The nonmanufacturing drug industry
The health-care professional added that the
provision on compulsory licensing (which the World Trade
Organization said happens “when a government allows someone else
to produce the patented product or process without the consent of
the patent owner”) practically means nothing since Philippine drug
manufacturers have no technical capacity to make drugs in the true
sense of the term. “What we do have is secondary
manufacturing which is compounding, tableting, and capsuling,” he
said.
For sure, given its total dependence on imported
raw materials and chemicals, the Philippine pharmaceutical industry
cannot be considered a true drug industry. Although almost 90
percent of drugs sold are locally produced, Philippine drug
companies are mainly compounders, formulators and packagers. The big
pharmaceutical firms either import their products or have them
totally manufactured at the foreign-owned Inter-Phil Laboratories.
Yet while the Philippine drug industry remains
far from having India’s economies of scale and the heavy
investments in science and technology, there are now a few local
companies such as United Laboratories, Elin Pharmaceuticals, and
Pascual Laboratories that are engaged in the manufacture of active
substances. Besides, if the country invokes the Doha Declaration on
the TRIPS flexibilities, compulsory licensing can be extended to
countries with manufacturing capability to cover the needs of those
without such capability, Ramos said.
Still, for all the hopes being pinned on the
passage of the affordable medicines law to either usher in
amendments to the Intellectual Property Code, or a drug price
regulation scheme, or both, there are those who acknowledge it is
not going to be a magic pill.
“No bill filed in the Fourteenth Congress
could single-handedly lower the price of medicines,” said Akbayan
party-list Rep. Ana Theresia Hontiveros-Baraquel. She added that to
bring down the exorbitant price of medicines in the country, a more
comprehensive legislation is necessary.
Such a situation is rooted in a complex mix of
problems involving dynamic forces that affect the market, the
industry, doctors and health professionals, and patients, plus the
reality of national poverty.
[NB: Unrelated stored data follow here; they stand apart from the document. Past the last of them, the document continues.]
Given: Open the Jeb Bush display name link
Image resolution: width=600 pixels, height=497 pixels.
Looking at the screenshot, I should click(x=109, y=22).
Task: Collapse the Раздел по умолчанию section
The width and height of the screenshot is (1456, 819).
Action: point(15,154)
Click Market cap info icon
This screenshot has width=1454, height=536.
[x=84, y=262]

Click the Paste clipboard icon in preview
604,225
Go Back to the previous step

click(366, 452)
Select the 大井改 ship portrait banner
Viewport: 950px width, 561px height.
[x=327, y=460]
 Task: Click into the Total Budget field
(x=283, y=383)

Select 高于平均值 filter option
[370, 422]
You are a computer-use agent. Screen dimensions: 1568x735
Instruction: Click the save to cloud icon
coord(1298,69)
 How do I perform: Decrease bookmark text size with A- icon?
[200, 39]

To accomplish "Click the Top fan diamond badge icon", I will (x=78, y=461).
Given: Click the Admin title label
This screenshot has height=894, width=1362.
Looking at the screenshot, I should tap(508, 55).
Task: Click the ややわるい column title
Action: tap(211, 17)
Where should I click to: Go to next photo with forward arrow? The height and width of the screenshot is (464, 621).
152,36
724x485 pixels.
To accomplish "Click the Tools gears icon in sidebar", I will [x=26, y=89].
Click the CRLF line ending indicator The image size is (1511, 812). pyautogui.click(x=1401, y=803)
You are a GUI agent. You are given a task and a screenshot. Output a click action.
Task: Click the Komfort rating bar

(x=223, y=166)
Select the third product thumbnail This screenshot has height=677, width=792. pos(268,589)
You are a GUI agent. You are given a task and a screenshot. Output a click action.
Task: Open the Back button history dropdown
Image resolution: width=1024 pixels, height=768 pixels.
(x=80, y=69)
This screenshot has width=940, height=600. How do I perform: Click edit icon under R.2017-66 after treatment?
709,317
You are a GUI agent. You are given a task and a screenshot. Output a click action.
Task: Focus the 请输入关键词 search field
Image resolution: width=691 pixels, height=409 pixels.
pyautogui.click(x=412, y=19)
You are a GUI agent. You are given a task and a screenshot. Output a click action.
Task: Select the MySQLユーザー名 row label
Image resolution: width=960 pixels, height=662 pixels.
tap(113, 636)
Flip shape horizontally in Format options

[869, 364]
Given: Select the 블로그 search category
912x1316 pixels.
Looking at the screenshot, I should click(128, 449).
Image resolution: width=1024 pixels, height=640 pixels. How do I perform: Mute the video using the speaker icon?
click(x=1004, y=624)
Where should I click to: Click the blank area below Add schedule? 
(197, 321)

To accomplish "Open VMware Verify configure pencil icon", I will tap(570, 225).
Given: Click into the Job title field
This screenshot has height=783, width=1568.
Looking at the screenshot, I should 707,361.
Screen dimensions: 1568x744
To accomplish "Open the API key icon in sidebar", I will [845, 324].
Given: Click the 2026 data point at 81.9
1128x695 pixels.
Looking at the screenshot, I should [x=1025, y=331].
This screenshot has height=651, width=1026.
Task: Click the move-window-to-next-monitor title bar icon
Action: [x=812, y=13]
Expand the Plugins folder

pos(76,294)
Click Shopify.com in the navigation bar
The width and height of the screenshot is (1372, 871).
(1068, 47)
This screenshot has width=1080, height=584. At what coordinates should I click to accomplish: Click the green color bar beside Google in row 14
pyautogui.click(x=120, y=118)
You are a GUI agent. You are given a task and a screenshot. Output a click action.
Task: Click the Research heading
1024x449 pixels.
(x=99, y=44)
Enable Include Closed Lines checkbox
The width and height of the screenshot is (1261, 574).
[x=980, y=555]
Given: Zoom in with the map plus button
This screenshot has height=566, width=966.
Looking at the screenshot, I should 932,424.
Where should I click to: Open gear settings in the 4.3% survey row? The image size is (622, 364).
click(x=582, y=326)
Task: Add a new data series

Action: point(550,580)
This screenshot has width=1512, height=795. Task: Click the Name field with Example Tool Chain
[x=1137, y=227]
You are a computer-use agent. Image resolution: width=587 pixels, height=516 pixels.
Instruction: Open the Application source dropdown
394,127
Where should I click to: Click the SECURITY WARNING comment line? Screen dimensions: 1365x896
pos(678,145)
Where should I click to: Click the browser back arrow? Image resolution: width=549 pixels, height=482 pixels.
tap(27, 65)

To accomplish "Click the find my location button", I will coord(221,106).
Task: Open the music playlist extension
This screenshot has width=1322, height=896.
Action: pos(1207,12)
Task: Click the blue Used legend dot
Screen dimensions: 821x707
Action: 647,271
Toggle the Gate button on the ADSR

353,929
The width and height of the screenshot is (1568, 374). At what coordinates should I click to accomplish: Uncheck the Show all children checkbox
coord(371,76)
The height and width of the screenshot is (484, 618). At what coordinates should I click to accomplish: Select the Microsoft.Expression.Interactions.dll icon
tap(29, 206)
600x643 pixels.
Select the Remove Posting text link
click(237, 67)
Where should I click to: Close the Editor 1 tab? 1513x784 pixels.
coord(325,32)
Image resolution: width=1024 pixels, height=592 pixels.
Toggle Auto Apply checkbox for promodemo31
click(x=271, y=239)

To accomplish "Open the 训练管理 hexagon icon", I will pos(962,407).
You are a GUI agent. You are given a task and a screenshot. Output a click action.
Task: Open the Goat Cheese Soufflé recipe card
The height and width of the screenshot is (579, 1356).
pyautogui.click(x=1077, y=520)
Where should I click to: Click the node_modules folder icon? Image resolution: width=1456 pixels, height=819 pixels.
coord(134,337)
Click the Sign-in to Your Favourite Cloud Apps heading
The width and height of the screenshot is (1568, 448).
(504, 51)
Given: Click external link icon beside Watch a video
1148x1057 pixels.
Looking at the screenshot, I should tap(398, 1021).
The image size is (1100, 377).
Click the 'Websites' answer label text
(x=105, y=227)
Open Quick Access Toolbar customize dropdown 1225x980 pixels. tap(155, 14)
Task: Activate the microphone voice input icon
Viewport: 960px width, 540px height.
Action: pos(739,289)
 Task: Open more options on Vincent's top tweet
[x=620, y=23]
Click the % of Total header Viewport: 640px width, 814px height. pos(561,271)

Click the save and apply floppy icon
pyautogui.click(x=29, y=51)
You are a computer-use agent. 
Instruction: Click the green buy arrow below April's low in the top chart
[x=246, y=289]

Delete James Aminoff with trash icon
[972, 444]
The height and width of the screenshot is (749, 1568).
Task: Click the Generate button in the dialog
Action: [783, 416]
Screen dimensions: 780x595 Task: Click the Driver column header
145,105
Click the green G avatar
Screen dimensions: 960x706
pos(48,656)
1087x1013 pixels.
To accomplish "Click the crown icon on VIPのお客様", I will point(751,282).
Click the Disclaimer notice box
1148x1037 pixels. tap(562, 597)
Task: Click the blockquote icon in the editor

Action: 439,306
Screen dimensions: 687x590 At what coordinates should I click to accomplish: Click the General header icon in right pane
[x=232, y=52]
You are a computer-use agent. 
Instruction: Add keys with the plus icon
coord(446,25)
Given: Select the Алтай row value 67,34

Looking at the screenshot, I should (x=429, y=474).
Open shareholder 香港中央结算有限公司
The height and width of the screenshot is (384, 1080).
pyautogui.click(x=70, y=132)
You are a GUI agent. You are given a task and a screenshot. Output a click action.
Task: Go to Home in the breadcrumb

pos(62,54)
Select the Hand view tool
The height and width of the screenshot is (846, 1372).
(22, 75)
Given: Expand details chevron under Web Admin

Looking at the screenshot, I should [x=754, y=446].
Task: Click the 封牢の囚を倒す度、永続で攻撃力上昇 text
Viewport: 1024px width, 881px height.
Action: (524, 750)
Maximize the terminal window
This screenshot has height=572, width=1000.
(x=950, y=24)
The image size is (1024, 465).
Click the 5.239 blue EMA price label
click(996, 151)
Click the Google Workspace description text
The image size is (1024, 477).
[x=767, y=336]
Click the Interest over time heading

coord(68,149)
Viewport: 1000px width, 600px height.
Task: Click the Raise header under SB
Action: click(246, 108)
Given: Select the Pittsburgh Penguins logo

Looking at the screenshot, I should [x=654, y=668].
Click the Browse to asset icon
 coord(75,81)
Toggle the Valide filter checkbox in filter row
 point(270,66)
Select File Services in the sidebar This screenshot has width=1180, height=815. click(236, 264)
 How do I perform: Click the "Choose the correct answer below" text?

What future legislations will have to
provide are solutions to the issues that observers say the current
bills failed to address. Among these are the fundamental problems of
market failure in pharmaceuticals, the need for true quality
generics competing fairly in the Philippine market, the need for
monitoring and limiting unethical promotions, advertising, and
marketing practices that influence prescribing and add to the cost
of drugs.
In the meantime, Rosan Badon and other doctors
who deal with impoverished patients have become innovative. Badon
said she has even resorted to prescribing traditional Chinese
medicine to some of her very poor patients, reasoning that it would
be useless anyway to prescribe a modern drug that they will not be
able to afford.
For hypertensive patients, for example, Badon
recommends tiny pechay seeds that are stuck to a piece of bandage
and are then placed at the back of one’s head. “This is actually
part of acupuncture,” said the doctor, who is also an
acupuncturist. She also explained that the treatment is part of a
holistic approach. “We also advocate a low-salt diet and a healthy
lifestyle,” she said.
But Badon said extremely poor patients see a
doctor only when they already feel very ill, which makes it more
difficult to treat them. Ironically, that is almost always because
they feared they would not be able to afford the medicine they
needed to get better in the first place.